◆ YOUR TASK: Reproduce nothing but the lines from the one containing "Concentrates (687, 714)" to the end of the records below, each exactly as written.

★ ★ ★ ★

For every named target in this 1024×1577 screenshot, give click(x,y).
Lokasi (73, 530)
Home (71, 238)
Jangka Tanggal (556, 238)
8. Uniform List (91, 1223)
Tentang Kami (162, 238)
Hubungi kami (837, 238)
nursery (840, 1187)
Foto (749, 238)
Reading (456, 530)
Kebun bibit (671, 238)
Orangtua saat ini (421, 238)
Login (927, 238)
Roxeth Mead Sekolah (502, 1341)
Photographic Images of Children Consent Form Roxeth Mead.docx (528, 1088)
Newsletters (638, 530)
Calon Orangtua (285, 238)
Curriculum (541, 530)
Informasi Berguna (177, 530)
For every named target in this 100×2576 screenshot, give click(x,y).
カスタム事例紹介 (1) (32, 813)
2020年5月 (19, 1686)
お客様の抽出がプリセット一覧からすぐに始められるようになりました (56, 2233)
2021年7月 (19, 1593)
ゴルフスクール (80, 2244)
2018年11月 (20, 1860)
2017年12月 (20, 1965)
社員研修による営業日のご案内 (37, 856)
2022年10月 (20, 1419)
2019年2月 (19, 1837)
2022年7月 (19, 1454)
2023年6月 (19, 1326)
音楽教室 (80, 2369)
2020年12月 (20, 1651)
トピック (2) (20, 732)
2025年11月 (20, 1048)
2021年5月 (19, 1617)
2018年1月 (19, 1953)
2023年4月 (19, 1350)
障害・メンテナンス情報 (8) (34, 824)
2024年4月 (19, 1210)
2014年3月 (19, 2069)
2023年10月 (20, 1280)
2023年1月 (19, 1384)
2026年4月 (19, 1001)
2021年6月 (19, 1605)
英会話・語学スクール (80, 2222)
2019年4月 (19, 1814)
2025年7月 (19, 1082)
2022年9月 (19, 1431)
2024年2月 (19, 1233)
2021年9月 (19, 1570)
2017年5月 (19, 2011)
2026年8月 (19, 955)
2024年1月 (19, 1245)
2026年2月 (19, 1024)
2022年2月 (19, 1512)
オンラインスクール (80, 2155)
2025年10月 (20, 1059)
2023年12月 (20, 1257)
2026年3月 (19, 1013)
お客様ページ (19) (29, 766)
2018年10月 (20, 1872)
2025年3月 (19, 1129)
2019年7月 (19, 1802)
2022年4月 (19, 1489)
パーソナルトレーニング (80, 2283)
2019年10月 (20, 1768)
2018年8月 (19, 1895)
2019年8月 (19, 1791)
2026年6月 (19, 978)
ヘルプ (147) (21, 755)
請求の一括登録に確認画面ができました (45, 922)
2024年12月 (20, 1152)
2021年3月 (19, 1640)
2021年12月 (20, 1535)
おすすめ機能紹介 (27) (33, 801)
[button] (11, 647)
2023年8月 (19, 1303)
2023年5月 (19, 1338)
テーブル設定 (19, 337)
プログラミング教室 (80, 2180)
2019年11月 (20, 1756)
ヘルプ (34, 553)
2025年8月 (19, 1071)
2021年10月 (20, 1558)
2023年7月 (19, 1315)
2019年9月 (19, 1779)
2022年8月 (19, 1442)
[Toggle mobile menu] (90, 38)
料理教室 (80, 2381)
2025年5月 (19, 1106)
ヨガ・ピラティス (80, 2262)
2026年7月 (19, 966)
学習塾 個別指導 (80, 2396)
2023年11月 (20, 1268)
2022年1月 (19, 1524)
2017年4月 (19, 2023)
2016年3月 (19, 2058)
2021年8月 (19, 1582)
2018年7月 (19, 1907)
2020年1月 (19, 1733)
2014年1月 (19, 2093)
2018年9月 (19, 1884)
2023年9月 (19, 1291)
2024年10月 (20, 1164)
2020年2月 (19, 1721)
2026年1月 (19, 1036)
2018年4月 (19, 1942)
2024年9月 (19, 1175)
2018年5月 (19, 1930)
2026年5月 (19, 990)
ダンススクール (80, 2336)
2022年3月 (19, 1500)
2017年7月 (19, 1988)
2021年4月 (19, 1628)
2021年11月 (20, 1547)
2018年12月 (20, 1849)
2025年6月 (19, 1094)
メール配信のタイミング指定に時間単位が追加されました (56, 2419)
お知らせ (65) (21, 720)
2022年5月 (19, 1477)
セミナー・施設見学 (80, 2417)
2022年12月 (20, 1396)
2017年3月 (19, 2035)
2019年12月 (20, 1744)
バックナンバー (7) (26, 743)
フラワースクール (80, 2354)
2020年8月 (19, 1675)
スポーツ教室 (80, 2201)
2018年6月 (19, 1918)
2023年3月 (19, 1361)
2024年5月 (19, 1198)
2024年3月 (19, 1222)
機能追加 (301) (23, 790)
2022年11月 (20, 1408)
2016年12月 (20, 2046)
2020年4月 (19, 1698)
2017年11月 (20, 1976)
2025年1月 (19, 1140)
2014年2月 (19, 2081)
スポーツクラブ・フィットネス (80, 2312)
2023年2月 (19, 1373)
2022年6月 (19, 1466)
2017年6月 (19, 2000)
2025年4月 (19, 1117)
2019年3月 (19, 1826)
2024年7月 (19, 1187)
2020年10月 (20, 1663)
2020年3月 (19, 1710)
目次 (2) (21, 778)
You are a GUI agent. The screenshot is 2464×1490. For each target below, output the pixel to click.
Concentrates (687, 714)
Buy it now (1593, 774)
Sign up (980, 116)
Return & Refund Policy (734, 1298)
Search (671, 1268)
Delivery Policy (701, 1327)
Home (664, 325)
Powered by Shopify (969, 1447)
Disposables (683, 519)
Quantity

★ ★ ★ ★

◆ WORKED SOLUTION:
Concentrates (687, 714)
Buy it now (1593, 774)
Sign up (980, 116)
Return & Refund Policy (734, 1298)
Search (671, 1268)
Delivery Policy (701, 1327)
Home (664, 325)
Powered by Shopify (969, 1447)
Disposables (683, 519)
Quantity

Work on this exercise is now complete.